(Saved entries)
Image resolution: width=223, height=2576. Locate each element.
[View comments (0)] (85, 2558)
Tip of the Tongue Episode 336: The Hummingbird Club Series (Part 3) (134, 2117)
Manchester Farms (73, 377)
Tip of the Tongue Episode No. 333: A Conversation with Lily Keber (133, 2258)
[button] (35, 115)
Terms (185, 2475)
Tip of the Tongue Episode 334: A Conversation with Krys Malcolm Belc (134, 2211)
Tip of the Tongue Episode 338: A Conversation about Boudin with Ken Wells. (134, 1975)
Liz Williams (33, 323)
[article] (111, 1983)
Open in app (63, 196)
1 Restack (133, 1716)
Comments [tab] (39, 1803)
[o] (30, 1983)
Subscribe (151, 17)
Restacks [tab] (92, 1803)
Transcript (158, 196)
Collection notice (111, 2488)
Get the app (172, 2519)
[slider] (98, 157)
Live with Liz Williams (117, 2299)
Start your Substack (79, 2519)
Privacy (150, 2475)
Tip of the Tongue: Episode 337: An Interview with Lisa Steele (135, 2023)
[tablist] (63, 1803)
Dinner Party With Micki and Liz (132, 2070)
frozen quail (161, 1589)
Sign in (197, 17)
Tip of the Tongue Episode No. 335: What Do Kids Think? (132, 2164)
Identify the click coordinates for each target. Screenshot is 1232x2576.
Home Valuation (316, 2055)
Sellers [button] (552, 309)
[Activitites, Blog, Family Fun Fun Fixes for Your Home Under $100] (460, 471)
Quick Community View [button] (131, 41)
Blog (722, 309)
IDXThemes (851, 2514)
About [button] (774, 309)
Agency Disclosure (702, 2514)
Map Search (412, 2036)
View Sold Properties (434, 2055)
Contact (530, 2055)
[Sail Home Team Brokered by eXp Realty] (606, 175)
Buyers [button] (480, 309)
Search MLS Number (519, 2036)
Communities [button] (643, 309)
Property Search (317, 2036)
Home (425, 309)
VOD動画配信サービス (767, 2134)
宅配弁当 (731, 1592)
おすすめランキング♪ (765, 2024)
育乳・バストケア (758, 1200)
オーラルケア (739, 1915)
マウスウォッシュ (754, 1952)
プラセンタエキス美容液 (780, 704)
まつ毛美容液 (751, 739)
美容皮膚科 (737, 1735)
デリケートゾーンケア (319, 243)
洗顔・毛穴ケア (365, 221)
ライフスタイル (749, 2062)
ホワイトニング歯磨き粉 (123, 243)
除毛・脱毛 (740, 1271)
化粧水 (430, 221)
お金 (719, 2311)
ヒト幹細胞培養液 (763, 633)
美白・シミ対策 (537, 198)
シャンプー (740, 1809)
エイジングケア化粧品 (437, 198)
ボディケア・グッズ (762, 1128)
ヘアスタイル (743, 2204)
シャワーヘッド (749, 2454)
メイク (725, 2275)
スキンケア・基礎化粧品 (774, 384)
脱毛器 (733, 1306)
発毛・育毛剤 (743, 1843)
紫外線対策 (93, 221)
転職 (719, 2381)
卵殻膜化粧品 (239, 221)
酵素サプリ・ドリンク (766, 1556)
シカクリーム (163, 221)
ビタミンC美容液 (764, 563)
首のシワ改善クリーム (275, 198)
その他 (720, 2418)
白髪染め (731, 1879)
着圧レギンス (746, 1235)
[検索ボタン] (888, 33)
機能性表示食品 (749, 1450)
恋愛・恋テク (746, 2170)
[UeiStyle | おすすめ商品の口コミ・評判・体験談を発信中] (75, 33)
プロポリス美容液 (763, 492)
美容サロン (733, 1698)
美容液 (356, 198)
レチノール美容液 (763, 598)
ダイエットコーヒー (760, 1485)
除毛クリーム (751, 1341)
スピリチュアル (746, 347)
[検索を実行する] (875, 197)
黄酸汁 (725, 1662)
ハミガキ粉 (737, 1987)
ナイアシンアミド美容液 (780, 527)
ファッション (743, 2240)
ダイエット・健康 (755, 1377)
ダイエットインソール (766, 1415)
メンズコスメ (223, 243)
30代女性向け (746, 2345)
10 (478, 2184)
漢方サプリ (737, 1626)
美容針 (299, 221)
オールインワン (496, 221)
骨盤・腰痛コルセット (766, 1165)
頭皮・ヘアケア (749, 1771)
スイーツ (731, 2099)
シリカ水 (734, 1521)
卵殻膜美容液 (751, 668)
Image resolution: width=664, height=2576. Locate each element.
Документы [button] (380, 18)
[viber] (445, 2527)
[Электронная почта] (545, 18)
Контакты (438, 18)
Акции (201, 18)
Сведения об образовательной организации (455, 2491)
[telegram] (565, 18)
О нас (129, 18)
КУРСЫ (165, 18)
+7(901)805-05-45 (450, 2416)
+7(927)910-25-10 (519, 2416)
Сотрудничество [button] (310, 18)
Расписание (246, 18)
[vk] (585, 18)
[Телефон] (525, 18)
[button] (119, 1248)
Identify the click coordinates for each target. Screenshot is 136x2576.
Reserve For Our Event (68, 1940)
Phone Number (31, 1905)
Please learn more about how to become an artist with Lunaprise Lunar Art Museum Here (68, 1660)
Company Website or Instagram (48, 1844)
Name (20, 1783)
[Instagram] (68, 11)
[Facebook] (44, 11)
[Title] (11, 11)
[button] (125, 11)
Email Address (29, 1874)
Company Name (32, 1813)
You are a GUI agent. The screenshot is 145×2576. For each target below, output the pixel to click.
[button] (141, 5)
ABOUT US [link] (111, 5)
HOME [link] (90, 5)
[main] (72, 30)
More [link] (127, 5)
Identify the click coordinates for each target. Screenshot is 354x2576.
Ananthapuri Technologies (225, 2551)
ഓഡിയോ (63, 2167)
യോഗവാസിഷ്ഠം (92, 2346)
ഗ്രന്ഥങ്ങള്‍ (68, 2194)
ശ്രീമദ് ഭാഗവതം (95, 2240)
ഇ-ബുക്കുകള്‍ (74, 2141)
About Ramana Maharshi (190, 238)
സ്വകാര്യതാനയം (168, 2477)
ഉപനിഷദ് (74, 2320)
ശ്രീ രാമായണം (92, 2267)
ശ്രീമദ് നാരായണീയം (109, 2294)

● Work task: Quote every line of the records above, from the first down to the one holding "Tip of the Tongue Episode 334: A", exactly as written.

● Completed task:
Image resolution: width=223, height=2576. Locate each element.
[View comments (0)] (85, 2558)
Tip of the Tongue Episode 336: The Hummingbird Club Series (Part 3) (134, 2117)
Manchester Farms (73, 377)
Tip of the Tongue Episode No. 333: A Conversation with Lily Keber (133, 2258)
[button] (35, 115)
Terms (185, 2475)
Tip of the Tongue Episode 334: A Conversation with Krys Malcolm Belc (134, 2211)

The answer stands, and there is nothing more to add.